On the WZZM 13 News at Noon she prepared creme brûlée in mini pumpkins.
Chef Char also teaches cooking classes at Kitchen 242 at the Muskegon Farmer's Market.
Check out the recipe for these pumpkin desserts.
Pumpkin Crème Brûlée
This recipe can be cooked in ramekins or little pumpkins for a festive presentation
- 2 cups heavy cream
- 1 Tablespoon vanilla
- 1 tsp ground cinnamon
- ½ tsp ground nutmeg
- ½ tsp ground ginger
- ¼ tsp ground cloves
- 6 egg yolks
- 1 cup granulated sugar
- 1 can (15 oz.) pumpkin puree
1. Preheat oven to 325 degrees.
2. In a medium size sauce pan, add the heavy cream and spices and heat until just boiling.
3. Remove cream and spices from heat and allow mixture to cool for five to ten minutes.
4. In a mixing bowl, whisk the egg yolks. Add the sugar and continue whisking until smooth.
5. Slowly add the warm cream mixture to the eggs, adding about ¼ cup at a time while whisking.
6. Once all the cream and spices have been whisked into the eggs and sugar, slowly add the pumpkin puree while whisking.
7. When all of the ingredients have been incorporated, pour the mixture into ramekins or pumpkins. Recipe makes about six cups of mixture.

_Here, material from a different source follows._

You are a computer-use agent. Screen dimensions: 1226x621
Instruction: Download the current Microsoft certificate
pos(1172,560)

If serving brûlée in ramekins: Fill ramekins to the line on top of the ramekin. Place ramekins in a baking pan and add hot water to surround the dishes, careful to not get water into the desserts. Bake in the hot water bath for 45 minutes. Bake until the crème brulee is set, but still trembling in the center. Remove ramekins from hot water bath and refrigerate for two hours or up to three days.

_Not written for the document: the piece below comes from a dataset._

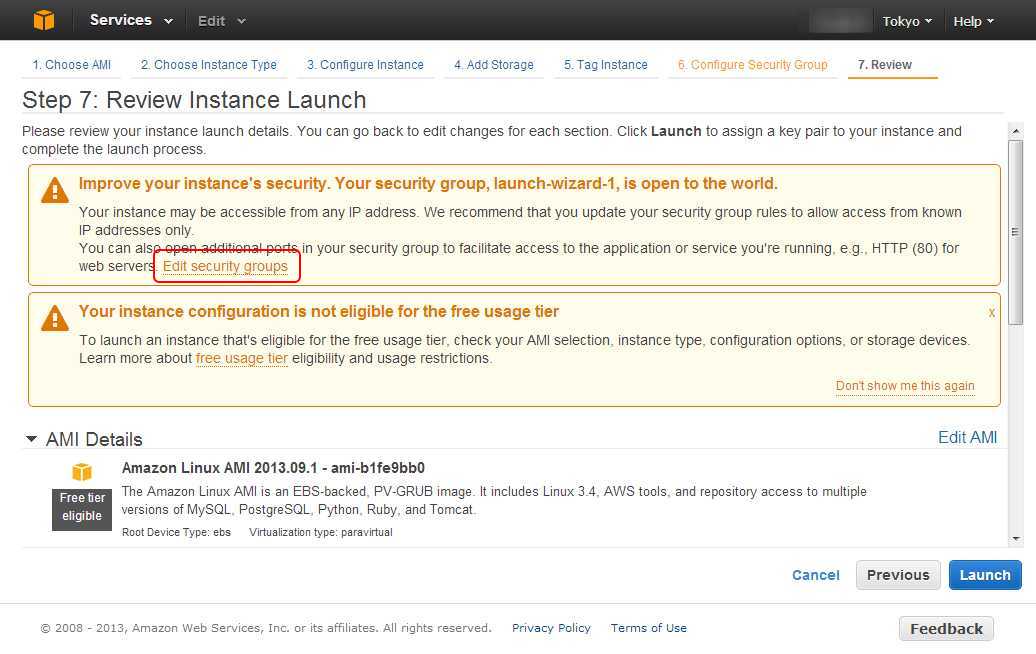This screenshot has height=654, width=1036.
Task: Open the Configure Security Group step
Action: point(752,65)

If serving brûlée in pumpkins: For best results, find the smallest pie pumpkins available. If pie pumpkins cannot be found, consider different varieties of squash, including carnival squash or golden nugget squash. Carve the tops off the mini pumpkins or squash (save the tops for presentation) and remove seeds. Rinse the inside of the pumpkins or squash to assure removal of all seeds, leaving the flesh. Sprinkle inside of the squash or pumpkin with about a teaspoon of sugar, just enough to coat the flesh. Wrap the pumpkin in foil and bake for 20 minutes. Once done baking, open the foil and pour out any liquid from inside the pumpkin that resulted from baking. Fill the pumpkins or squash with crème brûlée mixture and bake for 45 minutes. Bake until the crème brûlée is set but still trembling in the center. Refrigerate for two hours or up to three days.

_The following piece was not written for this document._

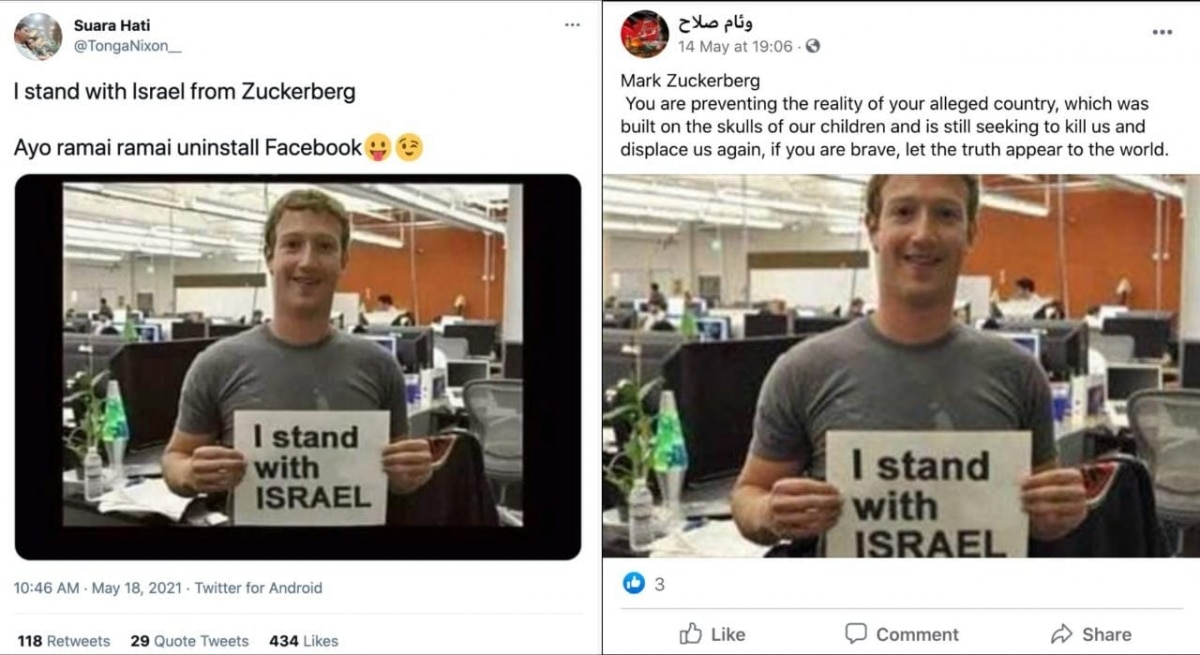Open the Facebook post's photo

click(900, 366)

To serve: Remove crème brûlée from the refrigerator for 20 to 30 minutes prior to browning sugar on top. Sprinkle 1 to 2 teaspoons granulated sugar over the top of the custard. Using a torch, melt the sugar to form a crispy top. (If no torch is available, place desserts under an oven broiler for 1 to 2 minutes until sugar is brown and crispy) Allow crème brûlée to sit for about five minutes before serving.